“El lago es de forma irregular y sinuosa, con hermosas islas (…). Sus márgenes tienen por lo general un suave declive y pacen en ella numerosos ganados”. Así describía, en 1822, la viajera inglesa María Graham la laguna de Aculeo y su entorno, situada a 70 kilómetros de Santiago y que, con los años, se transformó en un atractivo centro de recreación de los capitalinos.

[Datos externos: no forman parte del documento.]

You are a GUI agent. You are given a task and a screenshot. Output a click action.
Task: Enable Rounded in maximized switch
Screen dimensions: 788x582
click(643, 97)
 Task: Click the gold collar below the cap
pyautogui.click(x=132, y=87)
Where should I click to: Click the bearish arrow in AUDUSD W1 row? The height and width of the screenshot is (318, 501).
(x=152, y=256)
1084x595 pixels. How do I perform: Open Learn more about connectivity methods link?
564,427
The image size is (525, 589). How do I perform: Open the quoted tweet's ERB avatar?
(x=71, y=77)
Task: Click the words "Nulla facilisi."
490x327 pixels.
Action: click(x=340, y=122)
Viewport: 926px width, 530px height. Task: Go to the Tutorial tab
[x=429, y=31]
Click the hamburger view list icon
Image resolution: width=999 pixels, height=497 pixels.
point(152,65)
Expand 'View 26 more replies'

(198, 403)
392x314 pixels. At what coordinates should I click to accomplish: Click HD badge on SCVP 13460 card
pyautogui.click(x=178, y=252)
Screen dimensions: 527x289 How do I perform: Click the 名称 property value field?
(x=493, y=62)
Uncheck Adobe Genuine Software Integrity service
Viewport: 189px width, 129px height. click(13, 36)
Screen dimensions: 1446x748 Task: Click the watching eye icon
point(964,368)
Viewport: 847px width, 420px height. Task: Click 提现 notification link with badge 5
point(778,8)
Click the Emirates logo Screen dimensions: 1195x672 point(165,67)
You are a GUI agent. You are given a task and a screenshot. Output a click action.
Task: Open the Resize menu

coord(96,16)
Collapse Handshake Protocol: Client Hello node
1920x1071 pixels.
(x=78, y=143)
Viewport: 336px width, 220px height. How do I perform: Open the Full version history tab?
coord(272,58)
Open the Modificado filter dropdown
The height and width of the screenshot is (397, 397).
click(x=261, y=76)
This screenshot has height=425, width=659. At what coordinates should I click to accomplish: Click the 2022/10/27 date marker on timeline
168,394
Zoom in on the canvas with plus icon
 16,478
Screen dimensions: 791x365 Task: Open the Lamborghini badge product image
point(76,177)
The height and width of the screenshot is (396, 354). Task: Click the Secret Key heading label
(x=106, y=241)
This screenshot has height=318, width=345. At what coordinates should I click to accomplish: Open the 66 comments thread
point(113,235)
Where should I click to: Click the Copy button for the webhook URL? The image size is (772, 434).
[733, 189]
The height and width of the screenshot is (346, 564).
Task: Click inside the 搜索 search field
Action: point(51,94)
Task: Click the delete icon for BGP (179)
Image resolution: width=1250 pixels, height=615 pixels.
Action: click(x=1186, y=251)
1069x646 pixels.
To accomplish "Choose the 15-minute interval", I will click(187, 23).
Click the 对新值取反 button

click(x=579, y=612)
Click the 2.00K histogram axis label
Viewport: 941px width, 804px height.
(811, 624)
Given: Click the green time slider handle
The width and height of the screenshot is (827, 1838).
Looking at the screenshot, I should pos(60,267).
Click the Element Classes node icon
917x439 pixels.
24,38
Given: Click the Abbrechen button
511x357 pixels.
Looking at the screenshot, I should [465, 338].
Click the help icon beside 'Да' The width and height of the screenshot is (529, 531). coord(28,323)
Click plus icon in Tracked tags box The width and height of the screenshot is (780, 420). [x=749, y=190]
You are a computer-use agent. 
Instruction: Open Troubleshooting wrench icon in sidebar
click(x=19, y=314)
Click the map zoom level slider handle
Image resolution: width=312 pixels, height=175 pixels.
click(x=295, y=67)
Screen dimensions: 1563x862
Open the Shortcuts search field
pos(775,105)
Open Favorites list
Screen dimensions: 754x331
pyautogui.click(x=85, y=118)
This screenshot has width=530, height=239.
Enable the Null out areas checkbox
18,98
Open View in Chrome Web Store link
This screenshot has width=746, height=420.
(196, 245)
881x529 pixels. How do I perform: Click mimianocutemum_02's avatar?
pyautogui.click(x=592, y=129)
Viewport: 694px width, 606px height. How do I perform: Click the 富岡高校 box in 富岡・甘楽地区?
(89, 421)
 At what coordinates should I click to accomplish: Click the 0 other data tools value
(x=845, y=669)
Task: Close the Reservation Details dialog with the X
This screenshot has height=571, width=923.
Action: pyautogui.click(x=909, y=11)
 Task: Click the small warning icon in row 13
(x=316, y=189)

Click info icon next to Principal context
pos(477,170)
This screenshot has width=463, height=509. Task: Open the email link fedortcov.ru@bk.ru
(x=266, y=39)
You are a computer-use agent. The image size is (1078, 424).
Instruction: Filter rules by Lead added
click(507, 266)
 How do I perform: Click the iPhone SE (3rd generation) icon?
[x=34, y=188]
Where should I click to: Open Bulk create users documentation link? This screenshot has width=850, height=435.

Pero hoy, el escenario de la cuenca natural que se nutre de las precipitaciones -muy escasas en los últimos años- es a todas luces diferente al relatado por Graham. Un estudio del Ministerio de Medio Ambiente, elaborado por el Centro de Inteligencia Territorial de la U. Adolfo Ibáñez (UAI) en base imágenes satelitales, detectó que entre el año 2010 y el 2015, la laguna de Aculeo evidenció una disminución de su superficie cubierta con agua en un 55%, pasando de 10,6 kilómetros cuadrados a 4,8.

“En los últimos seis años se ha producido una sequía larga y no sabemos cuándo la laguna se va a recuperar (…). En un año normal aquí llueven entre 500 y 600 milímetros de agua. Este año cayeron 360 milímetros, de acuerdo a las medidas que hemos tomado, hoy la laguna tiene una profundidad máxima de 1,20 metros cuando lo ideal serían seis”, comenta Jorge Fuenzalida, quien junto a su familia posee el camping Club Pintué junto al cuerpo lacustre. Agrega que la situación ha tenido un impacto importante en la empresa, y que si antes, tenían hasta 500 visitantes por día el fin de semana, este año no han superado las 60 personas.